___ Dokumen Sumber ___

Ada beberapa asumsi dasar dari teori konflik ini. Teori konflik merupakan antitesis dari teori struktural fungsional, dimana teori struktural fungsional sangat mengedepankan keteraturan dalam masyarakat. Teori konflik melihat pertikaian dan konflik dalam sistem sosial. Teori konflik melihat bahwa di dalam masyarakat tidak akan selamanya berada pada keteraturan. Buktinya dalam masyarakat manapun pasti pernah mengalami konflik-konflik atau ketegangan-ketegangan. Kemudian teori konflik juga melihat adanya dominasi, koersi, dan kekuasaan dalam masyarakat. Teori konflik juga membicarakan mengenai otoritas yang berbeda-beda. Otoritas yang berbeda-beda ini menghasilkan superordinasi dan subordinasi. Perbedaan antara superordinasi dan subordinasi dapat menimbulkan konflik karena adanya perbedaan kepentingan.
Teori konflik juga mengatakan bahwa konflik itu perlu agar terciptanya perubahan sosial. Ketika struktural fungsional mengatakan bahwa perubahan sosial dalam masyarakat itu selalu terjadi pada titik ekulibrium, teori konflik melihat perubahan sosial disebabkan karena adanya konflik-konflik kepentingan. Namun pada suatu titik tertentu, masyarakat mampu mencapai sebuah kesepakatan bersama. Di dalam konflik, selalu ada negosiasi-negosiasi yang dilakukan sehingga terciptalah suatu konsensus.
Menurut teori konflik, masyarakat disatukan dengan “paksaan”. Maksudnya, keteraturan yang terjadi di masyarakat sebenarnya karena adanya paksaan (koersi). Oleh karena itu, teori konflik lekat hubungannya dengan dominasi, koersi, dan power. Terdapat dua tokoh sosiologi modern yang berorientasi serta menjadi dasar pemikiran pada teori konflik, yaitu Lewis A. Coser dan Ralf Dahrendorf.

___

**Deskripsi Tugas**
Teruskan teks tentang teori konflik di atas, mulai sesudah kalimat terakhirnya.

___ Data yang Diberikan ___

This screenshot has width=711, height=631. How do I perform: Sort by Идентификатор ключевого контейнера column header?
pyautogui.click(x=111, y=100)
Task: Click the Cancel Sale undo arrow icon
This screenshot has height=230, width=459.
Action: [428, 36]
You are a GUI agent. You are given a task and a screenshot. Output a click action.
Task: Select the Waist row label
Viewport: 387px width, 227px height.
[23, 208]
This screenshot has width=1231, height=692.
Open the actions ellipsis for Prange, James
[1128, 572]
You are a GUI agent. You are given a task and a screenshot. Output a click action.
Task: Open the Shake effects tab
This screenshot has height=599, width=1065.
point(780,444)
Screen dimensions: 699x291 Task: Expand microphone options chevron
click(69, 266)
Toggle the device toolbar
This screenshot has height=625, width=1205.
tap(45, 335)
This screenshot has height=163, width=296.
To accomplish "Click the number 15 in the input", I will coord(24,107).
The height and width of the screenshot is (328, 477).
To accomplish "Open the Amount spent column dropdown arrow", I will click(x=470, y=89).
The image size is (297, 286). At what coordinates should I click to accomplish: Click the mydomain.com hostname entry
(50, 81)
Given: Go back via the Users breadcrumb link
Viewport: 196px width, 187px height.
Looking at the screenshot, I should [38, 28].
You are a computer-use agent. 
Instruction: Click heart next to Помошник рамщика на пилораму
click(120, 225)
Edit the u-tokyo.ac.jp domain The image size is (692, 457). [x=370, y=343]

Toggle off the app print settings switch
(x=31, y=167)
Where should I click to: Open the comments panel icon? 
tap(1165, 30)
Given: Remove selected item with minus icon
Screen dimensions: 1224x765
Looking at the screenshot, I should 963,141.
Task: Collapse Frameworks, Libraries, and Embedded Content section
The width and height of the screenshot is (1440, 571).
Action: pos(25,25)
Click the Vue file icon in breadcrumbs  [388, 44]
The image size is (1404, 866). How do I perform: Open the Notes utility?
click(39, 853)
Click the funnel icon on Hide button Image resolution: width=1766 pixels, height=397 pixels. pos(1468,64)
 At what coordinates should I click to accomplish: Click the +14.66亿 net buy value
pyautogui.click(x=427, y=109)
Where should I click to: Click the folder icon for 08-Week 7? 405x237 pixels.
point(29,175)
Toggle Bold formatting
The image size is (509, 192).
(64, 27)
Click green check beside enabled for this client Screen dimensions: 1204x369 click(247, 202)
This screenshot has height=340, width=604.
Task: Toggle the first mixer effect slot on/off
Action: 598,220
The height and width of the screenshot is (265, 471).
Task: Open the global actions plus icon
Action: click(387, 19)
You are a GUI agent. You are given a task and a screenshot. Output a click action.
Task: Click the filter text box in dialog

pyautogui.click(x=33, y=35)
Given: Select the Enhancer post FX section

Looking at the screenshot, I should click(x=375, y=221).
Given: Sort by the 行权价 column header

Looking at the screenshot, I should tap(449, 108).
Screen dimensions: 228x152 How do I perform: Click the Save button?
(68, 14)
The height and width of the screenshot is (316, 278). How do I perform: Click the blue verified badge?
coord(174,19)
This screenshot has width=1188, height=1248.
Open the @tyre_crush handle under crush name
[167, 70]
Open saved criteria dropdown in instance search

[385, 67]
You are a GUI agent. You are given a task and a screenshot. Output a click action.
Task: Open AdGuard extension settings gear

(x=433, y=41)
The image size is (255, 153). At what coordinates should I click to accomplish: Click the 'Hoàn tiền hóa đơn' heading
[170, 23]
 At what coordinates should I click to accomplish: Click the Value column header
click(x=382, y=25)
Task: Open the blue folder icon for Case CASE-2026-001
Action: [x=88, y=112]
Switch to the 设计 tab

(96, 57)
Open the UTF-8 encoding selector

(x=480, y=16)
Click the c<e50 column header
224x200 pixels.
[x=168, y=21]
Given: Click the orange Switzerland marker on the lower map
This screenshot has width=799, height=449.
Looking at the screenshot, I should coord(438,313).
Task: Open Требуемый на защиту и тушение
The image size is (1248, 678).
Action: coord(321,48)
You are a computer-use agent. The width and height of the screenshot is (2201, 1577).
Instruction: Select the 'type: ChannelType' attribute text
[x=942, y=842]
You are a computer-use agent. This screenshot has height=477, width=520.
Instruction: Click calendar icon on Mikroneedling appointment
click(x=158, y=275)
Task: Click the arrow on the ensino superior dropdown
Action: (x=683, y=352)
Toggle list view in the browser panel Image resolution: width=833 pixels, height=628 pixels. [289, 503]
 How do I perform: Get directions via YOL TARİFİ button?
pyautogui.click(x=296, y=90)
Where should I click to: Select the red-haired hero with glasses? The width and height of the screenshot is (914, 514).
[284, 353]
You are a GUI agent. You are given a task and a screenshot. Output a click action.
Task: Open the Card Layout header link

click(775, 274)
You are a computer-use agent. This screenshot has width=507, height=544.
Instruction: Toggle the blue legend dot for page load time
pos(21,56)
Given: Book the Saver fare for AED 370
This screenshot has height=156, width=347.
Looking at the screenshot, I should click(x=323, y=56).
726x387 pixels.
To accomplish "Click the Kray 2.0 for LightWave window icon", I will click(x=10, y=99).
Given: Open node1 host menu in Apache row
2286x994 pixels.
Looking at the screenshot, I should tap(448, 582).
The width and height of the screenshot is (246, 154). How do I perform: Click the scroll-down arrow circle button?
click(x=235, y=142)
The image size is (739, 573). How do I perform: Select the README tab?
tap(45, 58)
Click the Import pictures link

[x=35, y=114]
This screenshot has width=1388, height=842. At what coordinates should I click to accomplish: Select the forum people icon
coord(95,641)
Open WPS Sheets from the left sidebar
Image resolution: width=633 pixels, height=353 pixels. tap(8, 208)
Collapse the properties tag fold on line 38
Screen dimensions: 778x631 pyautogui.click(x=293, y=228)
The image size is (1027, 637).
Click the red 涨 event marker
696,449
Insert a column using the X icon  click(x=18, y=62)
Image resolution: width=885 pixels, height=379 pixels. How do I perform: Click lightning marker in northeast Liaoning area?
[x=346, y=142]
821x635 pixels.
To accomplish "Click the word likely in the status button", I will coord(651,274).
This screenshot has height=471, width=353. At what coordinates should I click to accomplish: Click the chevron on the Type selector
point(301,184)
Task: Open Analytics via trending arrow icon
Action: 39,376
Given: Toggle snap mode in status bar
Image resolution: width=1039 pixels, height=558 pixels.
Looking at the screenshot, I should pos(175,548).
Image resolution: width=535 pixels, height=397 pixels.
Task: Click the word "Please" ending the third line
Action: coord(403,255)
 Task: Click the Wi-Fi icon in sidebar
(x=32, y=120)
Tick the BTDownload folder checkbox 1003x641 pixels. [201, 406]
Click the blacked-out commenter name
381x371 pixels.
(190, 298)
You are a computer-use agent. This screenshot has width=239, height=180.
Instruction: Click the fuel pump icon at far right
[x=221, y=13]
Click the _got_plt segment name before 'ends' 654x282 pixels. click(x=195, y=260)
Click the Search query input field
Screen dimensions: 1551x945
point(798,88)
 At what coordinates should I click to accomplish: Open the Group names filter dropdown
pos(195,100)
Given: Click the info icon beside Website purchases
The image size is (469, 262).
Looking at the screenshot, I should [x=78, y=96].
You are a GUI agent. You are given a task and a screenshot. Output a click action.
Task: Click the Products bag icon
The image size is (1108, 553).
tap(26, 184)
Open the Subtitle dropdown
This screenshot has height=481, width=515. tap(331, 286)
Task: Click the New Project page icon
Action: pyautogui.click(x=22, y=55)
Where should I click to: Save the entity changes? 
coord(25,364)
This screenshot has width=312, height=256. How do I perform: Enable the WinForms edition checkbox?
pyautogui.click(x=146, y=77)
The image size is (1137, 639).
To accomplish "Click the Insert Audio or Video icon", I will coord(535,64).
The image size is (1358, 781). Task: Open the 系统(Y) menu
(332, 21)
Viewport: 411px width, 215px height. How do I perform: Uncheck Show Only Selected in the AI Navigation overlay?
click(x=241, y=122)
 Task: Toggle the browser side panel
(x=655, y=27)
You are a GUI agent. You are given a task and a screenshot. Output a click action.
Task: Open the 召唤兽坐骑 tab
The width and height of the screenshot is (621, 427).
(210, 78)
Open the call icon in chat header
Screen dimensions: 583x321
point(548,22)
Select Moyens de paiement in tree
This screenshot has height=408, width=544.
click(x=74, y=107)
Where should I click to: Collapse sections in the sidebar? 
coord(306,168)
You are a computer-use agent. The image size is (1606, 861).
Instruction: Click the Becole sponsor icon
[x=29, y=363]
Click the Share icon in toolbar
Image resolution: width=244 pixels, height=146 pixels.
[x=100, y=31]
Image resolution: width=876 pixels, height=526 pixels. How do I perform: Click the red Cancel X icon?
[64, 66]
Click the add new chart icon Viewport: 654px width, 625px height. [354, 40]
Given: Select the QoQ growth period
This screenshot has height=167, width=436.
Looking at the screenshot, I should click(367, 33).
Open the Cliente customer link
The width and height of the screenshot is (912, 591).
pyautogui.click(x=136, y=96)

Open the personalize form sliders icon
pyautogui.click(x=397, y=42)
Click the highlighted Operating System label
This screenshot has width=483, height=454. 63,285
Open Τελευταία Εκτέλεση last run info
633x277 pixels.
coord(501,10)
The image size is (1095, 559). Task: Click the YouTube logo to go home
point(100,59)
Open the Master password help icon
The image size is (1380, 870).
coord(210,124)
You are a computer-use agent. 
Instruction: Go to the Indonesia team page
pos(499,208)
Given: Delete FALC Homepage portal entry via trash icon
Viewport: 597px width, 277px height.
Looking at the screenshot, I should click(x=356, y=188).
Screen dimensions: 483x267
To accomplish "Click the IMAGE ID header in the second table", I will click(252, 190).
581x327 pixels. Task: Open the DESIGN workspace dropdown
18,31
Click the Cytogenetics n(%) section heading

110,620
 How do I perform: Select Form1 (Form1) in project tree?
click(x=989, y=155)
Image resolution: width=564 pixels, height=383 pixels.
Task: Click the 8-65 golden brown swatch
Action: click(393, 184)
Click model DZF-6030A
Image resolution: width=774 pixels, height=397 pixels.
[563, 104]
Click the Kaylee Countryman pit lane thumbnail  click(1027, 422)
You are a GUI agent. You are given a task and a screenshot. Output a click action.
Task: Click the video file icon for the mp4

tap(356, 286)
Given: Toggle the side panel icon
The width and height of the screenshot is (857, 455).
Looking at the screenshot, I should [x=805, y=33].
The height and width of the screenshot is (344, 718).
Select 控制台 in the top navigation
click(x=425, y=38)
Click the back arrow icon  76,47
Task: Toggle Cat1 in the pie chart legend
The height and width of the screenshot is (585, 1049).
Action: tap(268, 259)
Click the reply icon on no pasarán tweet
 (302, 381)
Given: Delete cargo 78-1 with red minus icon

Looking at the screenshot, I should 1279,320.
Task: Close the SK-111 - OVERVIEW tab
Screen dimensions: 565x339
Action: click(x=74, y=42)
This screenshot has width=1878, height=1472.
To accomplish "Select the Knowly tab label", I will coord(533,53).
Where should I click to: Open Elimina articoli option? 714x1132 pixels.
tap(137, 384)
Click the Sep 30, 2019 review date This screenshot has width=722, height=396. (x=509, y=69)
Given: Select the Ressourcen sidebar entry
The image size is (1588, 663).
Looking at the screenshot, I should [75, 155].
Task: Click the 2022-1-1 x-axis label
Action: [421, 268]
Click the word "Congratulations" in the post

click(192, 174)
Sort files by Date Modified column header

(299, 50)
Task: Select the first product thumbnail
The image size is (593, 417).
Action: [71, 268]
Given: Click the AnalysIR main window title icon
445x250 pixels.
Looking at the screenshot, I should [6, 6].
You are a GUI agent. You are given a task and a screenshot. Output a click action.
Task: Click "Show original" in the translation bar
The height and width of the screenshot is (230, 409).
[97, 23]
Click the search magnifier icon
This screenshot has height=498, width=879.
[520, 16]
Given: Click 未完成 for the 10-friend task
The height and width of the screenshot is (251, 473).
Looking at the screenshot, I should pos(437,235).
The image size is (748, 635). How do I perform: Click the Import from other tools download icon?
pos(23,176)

___

**Jawaban Latihan**
Teori Konflik Menurut Lewis A. Coser
Sejarah Awal
Selama lebih dari dua puluh tahun Lewis A. Coser tetap terikat pada model sosiologi dengan tertumpu kepada struktur sosial. Pada saat yang sama dia menunjukkan bahwa model tersebut selalu mengabaikan studi tentang konflik sosial. Berbeda dengan beberapa ahli sosiologi yang menegaskan eksistensi dua perspektif yang berbeda (teori fungsionalis dan teori konflik), coser mengungkapkan komitmennya pada kemungkinan menyatukan kedua pendekatan tersebut.
Akan tetapi para ahli sosiologi kontemporer sering mengacuhkan analisis konflik sosial, mereka melihatnya konflik sebagai penyakit bagi kelompok sosial. Coser memilih untuk menunjukkan berbagai sumbangan konflik yang secara potensial positif yaitu membentuk serta mempertahankan struktur suatu kelompok tertentu. Coser mengembangkan perspektif konflik karya ahli sosiologi Jerman George Simmel.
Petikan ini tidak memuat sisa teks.